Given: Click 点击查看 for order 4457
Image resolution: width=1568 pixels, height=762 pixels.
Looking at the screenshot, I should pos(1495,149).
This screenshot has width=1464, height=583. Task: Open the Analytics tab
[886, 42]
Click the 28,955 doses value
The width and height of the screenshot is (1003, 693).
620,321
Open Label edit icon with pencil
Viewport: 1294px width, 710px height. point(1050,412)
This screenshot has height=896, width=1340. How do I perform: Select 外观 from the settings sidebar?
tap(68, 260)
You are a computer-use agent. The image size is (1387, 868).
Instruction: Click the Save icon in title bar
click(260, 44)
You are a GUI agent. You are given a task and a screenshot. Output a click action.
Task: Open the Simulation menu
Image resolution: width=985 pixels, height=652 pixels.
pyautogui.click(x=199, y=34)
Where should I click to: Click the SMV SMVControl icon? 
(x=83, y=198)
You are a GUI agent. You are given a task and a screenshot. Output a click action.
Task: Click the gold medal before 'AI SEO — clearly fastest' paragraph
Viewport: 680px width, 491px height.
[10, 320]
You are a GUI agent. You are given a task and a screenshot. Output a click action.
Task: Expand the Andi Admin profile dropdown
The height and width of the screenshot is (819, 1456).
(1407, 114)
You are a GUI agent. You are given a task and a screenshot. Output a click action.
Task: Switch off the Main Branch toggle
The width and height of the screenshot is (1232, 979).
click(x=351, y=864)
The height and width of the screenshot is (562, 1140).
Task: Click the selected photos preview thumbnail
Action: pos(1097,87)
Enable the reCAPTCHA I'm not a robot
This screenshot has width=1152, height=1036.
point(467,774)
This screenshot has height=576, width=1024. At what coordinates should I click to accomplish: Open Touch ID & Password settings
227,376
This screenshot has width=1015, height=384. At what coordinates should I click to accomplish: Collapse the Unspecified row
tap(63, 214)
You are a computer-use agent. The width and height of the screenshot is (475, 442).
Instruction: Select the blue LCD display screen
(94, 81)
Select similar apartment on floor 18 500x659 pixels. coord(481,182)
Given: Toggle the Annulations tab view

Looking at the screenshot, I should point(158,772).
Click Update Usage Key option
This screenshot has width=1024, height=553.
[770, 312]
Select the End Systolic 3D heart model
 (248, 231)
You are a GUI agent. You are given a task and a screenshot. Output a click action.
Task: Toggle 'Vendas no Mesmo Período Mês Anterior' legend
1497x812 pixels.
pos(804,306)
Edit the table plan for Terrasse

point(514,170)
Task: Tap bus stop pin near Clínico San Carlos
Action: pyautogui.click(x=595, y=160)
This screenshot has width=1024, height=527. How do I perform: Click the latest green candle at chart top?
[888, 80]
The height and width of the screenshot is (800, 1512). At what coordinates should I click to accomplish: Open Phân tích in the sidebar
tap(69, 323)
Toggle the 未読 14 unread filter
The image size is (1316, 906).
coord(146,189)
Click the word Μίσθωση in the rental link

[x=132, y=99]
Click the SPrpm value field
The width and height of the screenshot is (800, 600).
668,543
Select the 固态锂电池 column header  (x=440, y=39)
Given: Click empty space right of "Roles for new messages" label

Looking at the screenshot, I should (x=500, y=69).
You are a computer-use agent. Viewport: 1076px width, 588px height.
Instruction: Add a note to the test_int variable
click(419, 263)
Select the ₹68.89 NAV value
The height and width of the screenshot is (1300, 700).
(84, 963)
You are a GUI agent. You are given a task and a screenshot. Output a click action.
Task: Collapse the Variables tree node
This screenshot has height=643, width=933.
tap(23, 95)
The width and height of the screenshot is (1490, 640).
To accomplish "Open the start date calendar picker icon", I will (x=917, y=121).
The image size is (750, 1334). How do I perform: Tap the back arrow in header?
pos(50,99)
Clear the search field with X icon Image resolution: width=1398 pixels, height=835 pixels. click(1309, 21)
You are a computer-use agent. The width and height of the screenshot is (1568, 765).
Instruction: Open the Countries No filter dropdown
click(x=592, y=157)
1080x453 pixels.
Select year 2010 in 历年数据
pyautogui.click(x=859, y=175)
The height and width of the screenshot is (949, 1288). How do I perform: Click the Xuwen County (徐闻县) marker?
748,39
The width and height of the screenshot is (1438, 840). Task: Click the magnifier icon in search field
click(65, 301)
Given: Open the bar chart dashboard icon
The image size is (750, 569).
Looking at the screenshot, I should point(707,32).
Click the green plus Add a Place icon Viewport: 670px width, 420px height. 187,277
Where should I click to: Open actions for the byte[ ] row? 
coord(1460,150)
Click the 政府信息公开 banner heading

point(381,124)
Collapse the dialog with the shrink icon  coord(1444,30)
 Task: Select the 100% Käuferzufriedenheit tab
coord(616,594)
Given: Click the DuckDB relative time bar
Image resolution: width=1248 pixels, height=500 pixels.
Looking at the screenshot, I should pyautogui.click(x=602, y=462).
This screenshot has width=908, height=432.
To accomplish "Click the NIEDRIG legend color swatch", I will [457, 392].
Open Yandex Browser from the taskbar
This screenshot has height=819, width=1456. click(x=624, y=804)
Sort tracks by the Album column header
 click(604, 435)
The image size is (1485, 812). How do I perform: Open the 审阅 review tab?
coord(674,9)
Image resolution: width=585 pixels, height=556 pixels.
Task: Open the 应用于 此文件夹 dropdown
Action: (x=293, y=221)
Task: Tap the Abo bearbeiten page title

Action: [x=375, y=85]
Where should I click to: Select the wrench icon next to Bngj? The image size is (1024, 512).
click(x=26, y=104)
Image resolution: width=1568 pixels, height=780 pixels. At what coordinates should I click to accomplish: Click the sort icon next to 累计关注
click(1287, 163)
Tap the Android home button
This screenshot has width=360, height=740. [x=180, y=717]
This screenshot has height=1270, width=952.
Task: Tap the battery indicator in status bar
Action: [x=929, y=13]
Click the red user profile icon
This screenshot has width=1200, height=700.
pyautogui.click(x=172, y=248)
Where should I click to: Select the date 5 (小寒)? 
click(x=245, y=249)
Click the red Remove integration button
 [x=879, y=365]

◆ **Do this**: Pick out each line in the rows above that contains the word "button", and copy those lines.

◆ **Response**:
Tap the Android home button
Click the red Remove integration button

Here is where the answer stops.